Bed-in-a-box brand eve Sleep has announced that its early-stage merger talks with competitor Simba Sleep, announced on 12th August, have ended.
eve's board decided that now is not the right time to pursue the potential merger, and that it is more appropriate to focus on eve's rebuild plan, as previously communicated to investors in the company's 2018 results announcement on 12th March. Trading in the company's shares has now resumed.
James Sturrock, CEO of eve Sleep, comments: "We have continued to make progress with our rebuild strategy and have taken action to reduce our cost base, including a significant reduction in administrative expenses compared to 2018 along with a refocused and reduced marketing investment strategy removing inefficient activity. We anticipate a significant reduction in losses in 2019.
"The opportunity to create a leading sleep wellness brand remains undiminished and I am confident that eve's rebuild strategy, centred around a differentiated brand positioning, expanded product range, lower friction customer experience, combined with increasing brand awareness sets out a clear path to building a profitable business, which delivers for shareholders.
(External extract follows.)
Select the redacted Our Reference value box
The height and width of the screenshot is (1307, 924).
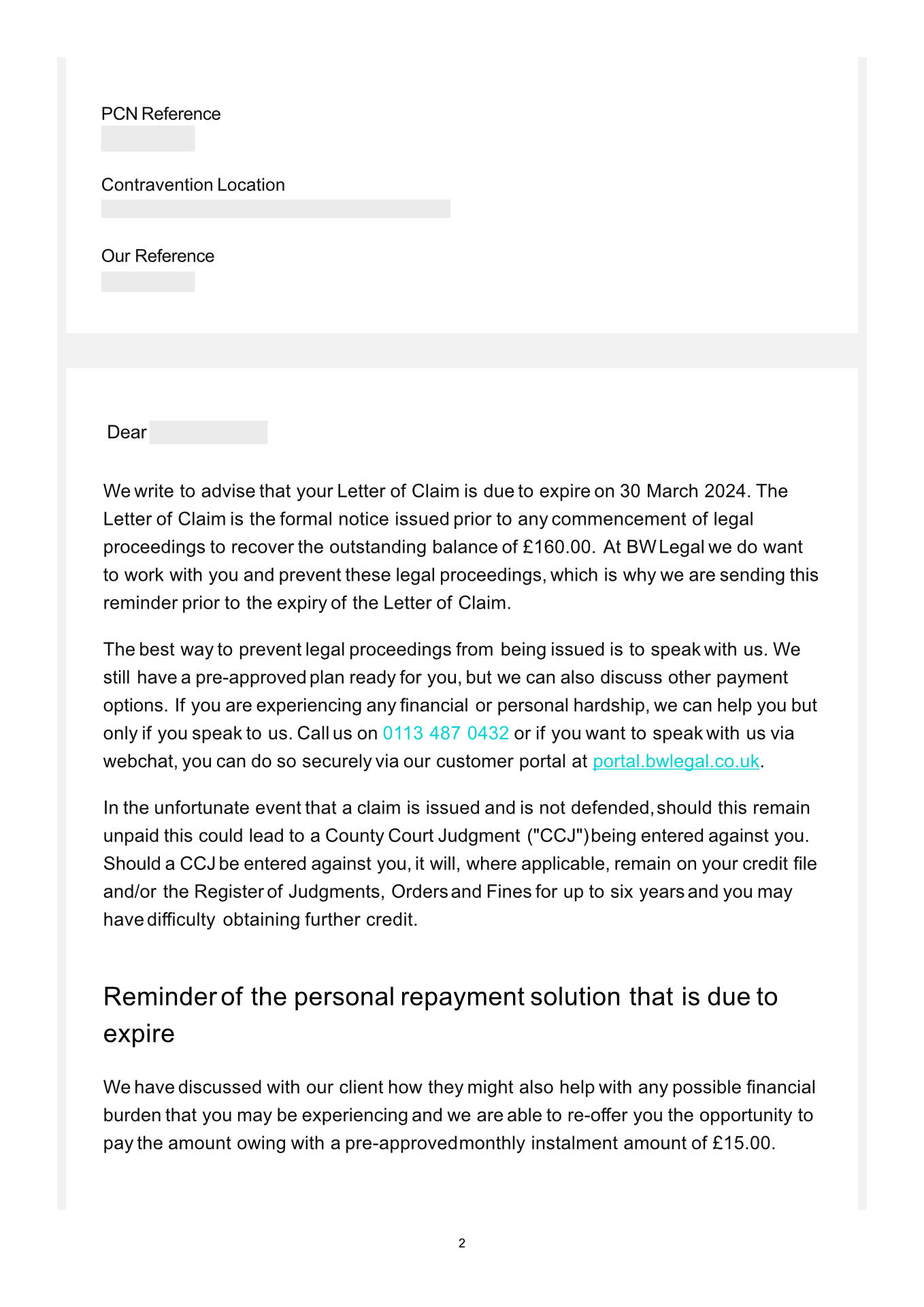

We will continue to examine ways of accelerating eve's rebuild strategy and the move to profitability, through organic and inorganic growth."
Thanks to a new marketing strategy, eve reports a +50% improvement in brand awareness (from 10% at the start of the year), while new product and the implementation of a fresh ERP system have helped its performance. However, the challenging nature of overall trading has led the board to revise its outlook for 2019 revenues, which are now likely to be in the range of £25-£27m.